Mis curas buenos, por Itxu Díaz
Mis curas buenos, por Itxu Díaz
Redacción EC

Soy español y, por tanto, católico, cabreado, y anticlerical. Ahora que tanto columnista insiste en lo malos que eran los curas de su colegio, voy a hablar de los míos. Soy cristiano de los de Chesterton. De los del buen beber y bien santificar las fiestas. De los que dan gracias a Dios cuando cruza la calle una mujer hermosa, y de los que pecan y se confiesan mil veces. Soy, en fin, un sinvergüenza que trata de caer simpático al buen Dios, que un día se abrió ante mis ojos. Y siempre he tenido curas cerca.

Don Manuel nos dio los rudimentos para aprender a rezar como niños. Era la sensatez y la serenidad. Atendía en la escuela don Antonio, con quien todos queríamos hablar porque los pecados parecían importarle tanto como a Dios. No a ese Dios vengador que no existe, sino al Padre que sonríe con los tropezones del niño. Nunca en su rostro dolor, hartazgo, o cansancio. Eterna sonrisa.
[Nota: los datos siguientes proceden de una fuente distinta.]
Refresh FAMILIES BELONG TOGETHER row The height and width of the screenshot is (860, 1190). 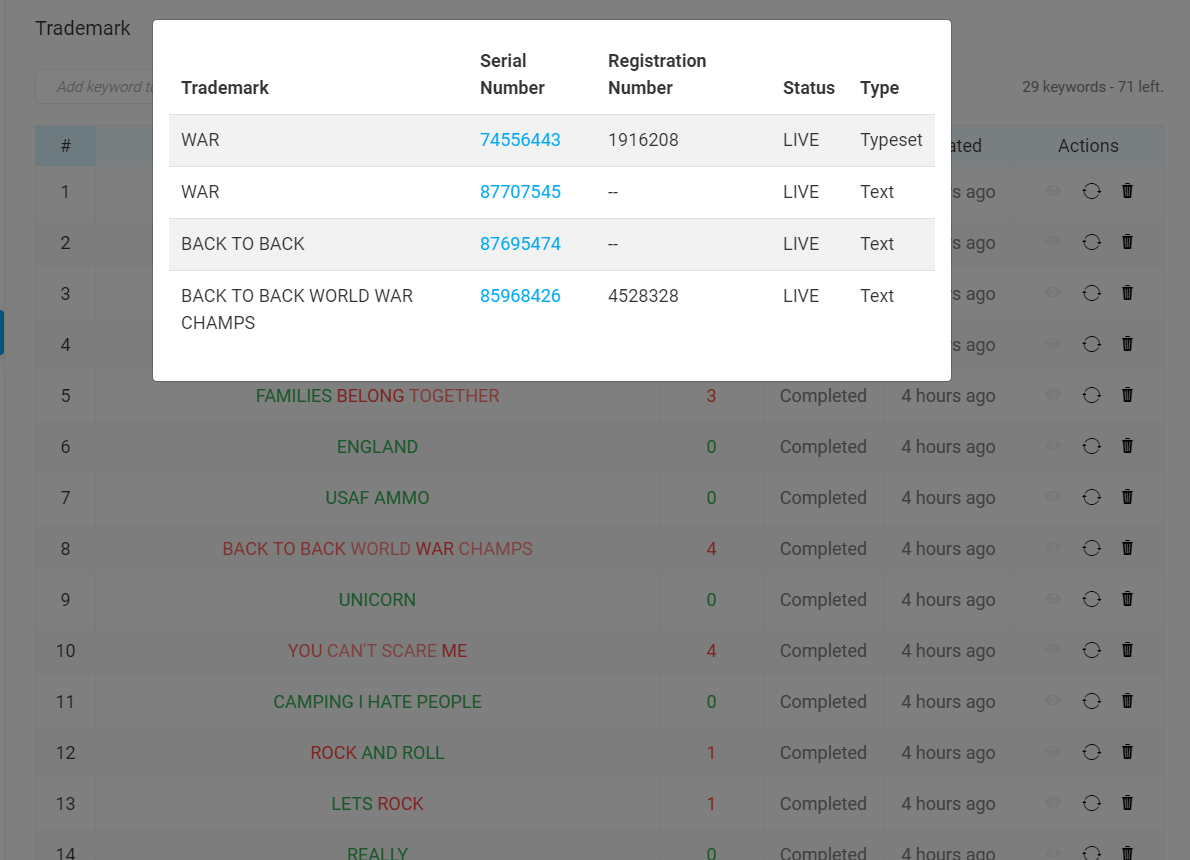point(1091,395)
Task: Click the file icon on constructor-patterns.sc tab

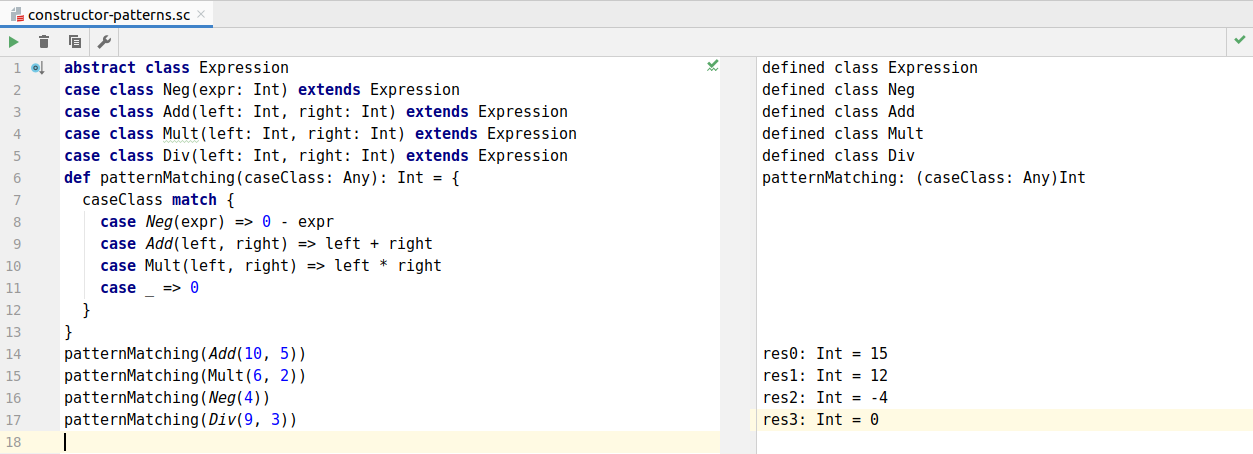Action: click(17, 15)
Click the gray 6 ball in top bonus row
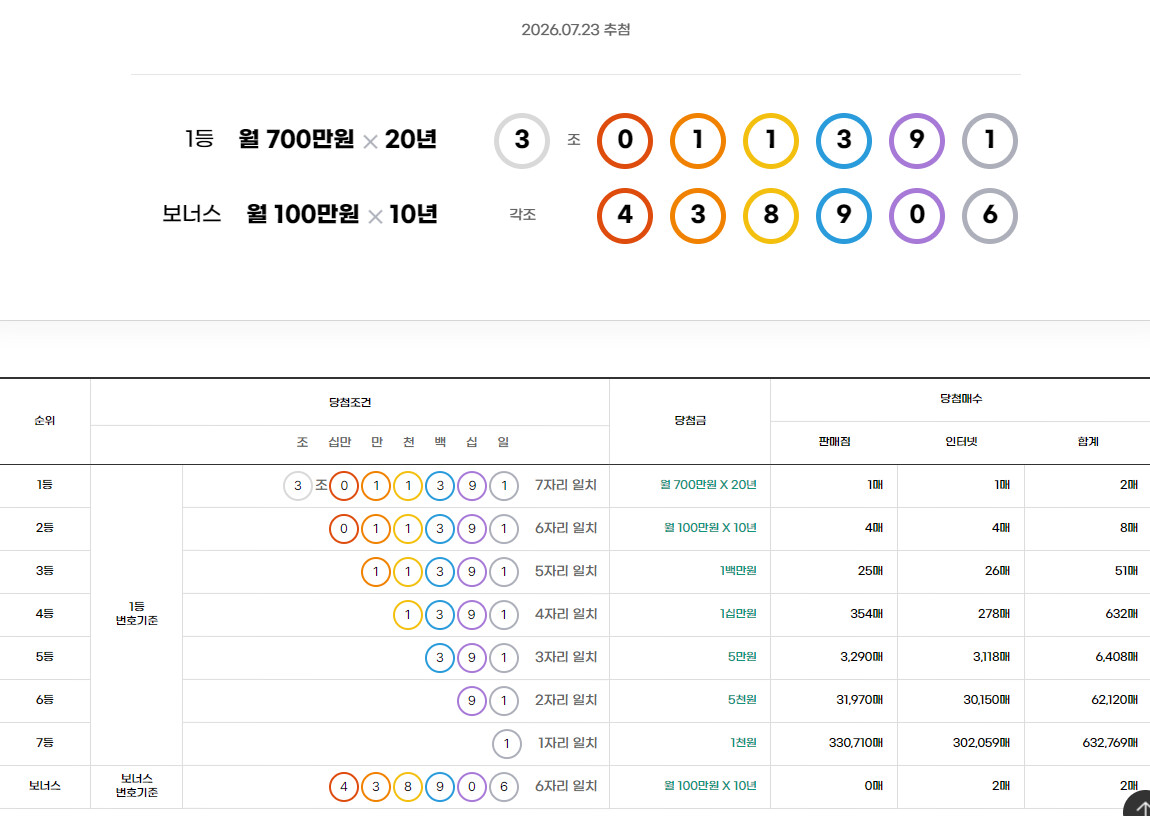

Con don José fueron años de aprender matemáticas, por tanto, de penitencia. Gran conversador, su abanico iba desde las encíclicas hasta los chistes verdes. Un tipo corriente al que todos lloramos cuando se marchó. Los más llorones, los más anticlericales.

A don Pablo lo recibimos con desprecio porque echábamos de menos a don José. Me inculcó el amor a la filosofía. Me enseñó a pensar. Fue amigo antes que cura. Con él se podía discutir la doctrina pero ganaba siempre. Pero podías vengarte segándole el tobillo en el fútbol, donde sin sotana ejercía de implacable defensa. Yo, delantero. Su llegada a los partidos colegiales contribuyó a mi sequía goleadora. En ese sentido agradecí su marcha. En todos los demás, no.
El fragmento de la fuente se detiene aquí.